The Pacific Age


The Pacific Age is the seventh studio album by English electronic band Orchestral Manoeuvres in the Dark, released on 29 September 1986 by Virgin Records. It was the last of two OMD albums produced by American record producer Stephen Hague. " Live and Die" became the band's third hit single in the US and returned the band to the top 20 in the UK, peaking at No. 11. The album received generally unfavourable reviews and is held in low esteem by frontman Andy McCluskey.

Album information

For the first time, brothers Graham and Neil Weir were formally credited as full members of OMD for this album. They had been involved with the band as session musicians since the re-recording of "Julia's Song" in 1984 as a "Talking Loud and Clear" single B-side, and were credited as "also playing" musicians on the 1985 album Crush. The single " Live and Die" was written by the Weir brothers with Paul Humphreys.
Owing to label-enforced time constraints, the first nine songs written for The Pacific Age appeared on the album. The songs "Cajun Moon" and "Cut Me Down" were almost featured, but according to Andy McCluskey, "democracy won out". Both tracks were included on the band's 40th anniversary retrospective boxset, Souvenir, which carries a CD of unreleased material. 1983 holdover "Heaven Is" was nudged off The Pacific Age in favour of "Flame of Hope", but the song eventually surfaced on 1993's Liberator.

Reception and legacy

The Pacific Age met with negative reviews from the British music press.

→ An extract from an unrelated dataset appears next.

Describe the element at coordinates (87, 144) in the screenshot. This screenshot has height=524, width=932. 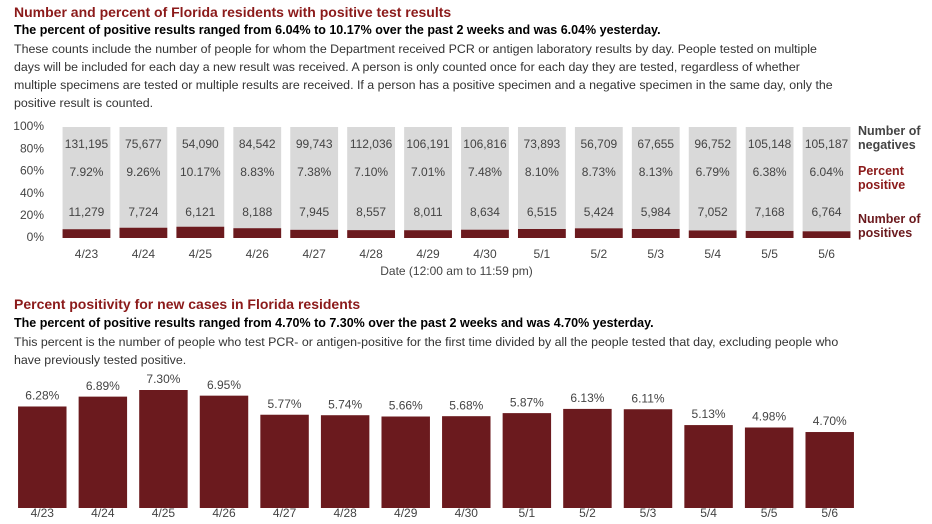
I see `data-label: 131,195` at that location.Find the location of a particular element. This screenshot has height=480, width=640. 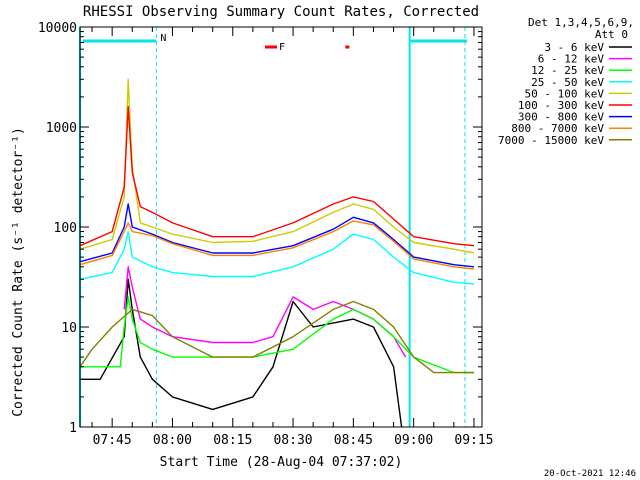

x-tick-label: 08:30 is located at coordinates (292, 440).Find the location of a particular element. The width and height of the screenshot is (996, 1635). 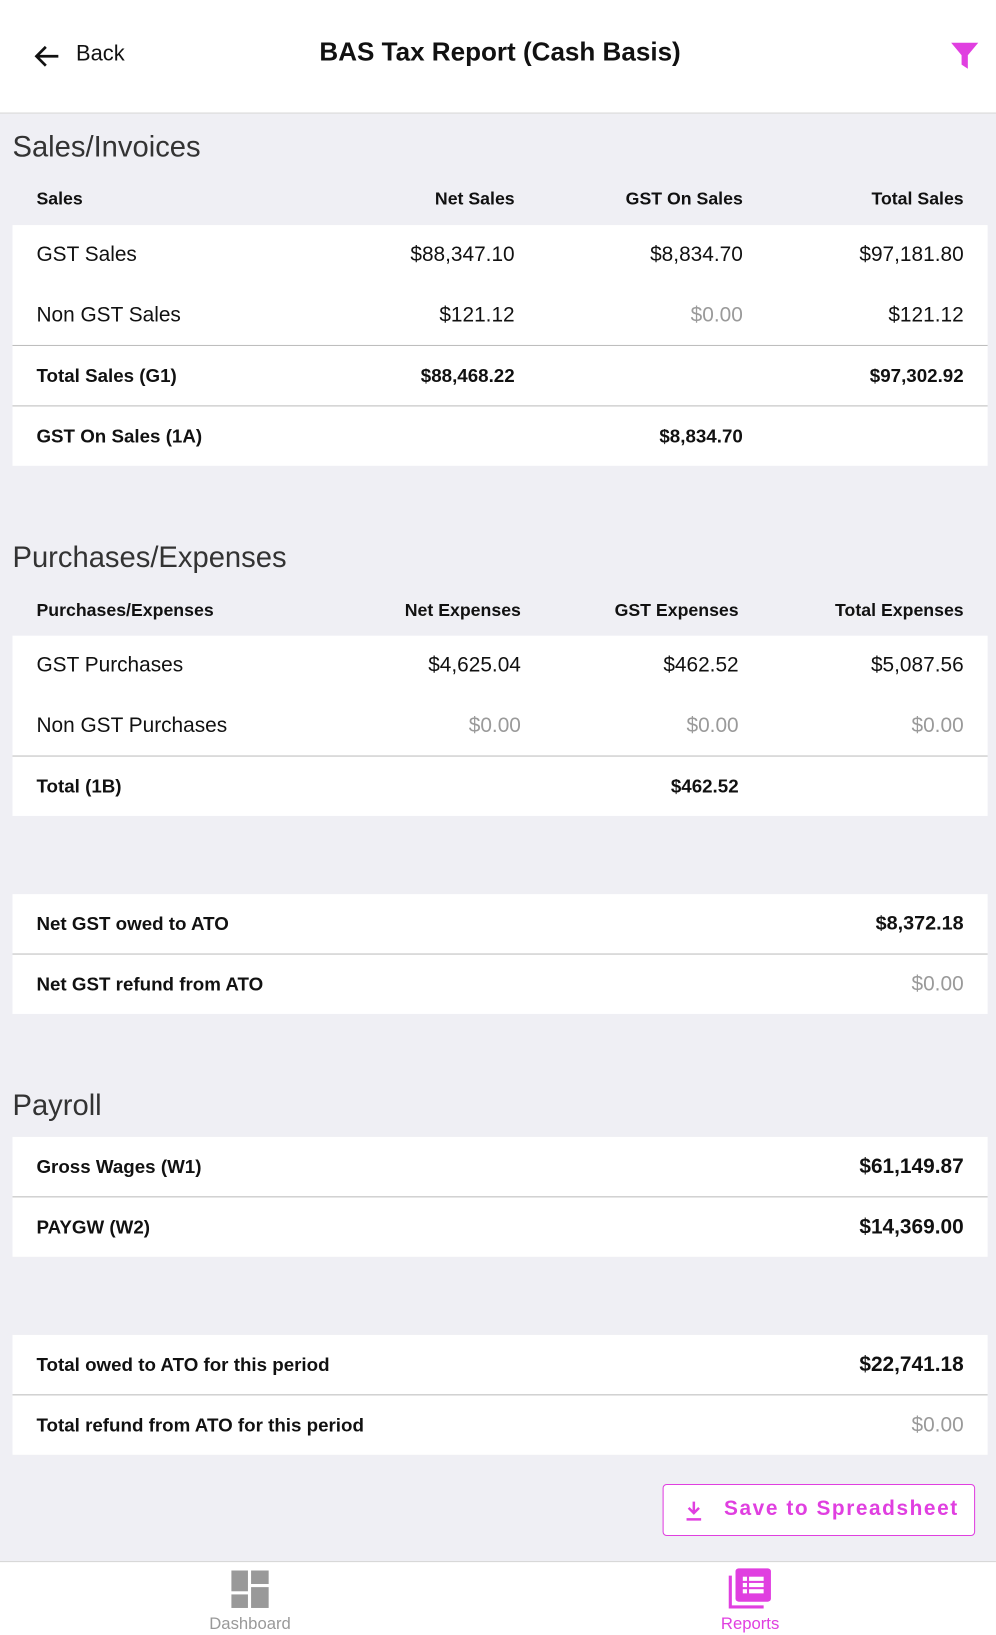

Melody Maker described the record as "Wheezing, crumpled and limp... a bitter, bitter disappointment". In Sounds, it was portrayed as "Slick and slobbery, just a bunch of bored professionals really".
In a retrospective review, Trouser Press said: "Except for the smoothly contrived hit " Live and Die" and the catchy "We Love You," this dilettantish mess is less a set of songs than a meaningless collection of sounds." A more favourable Dave Connolly of AllMusic noted OMD's "mastery of melody and mood" and "interesting patterns", but felt that much of the album is "more style than substance". In a 2013 online poll, The Pacific Age was voted the 46th best album of 1986 based on the opinions of almost 53,000 respondents.
Frontman Andy McCluskey said that on The Pacific Age, the band had "lost the plot" due to being afforded "no real time to take stock and write some decent material"; he also feels that the album's production "just doesn't sound like ". McCluskey noted that the record features tracks he wishes the band had never released.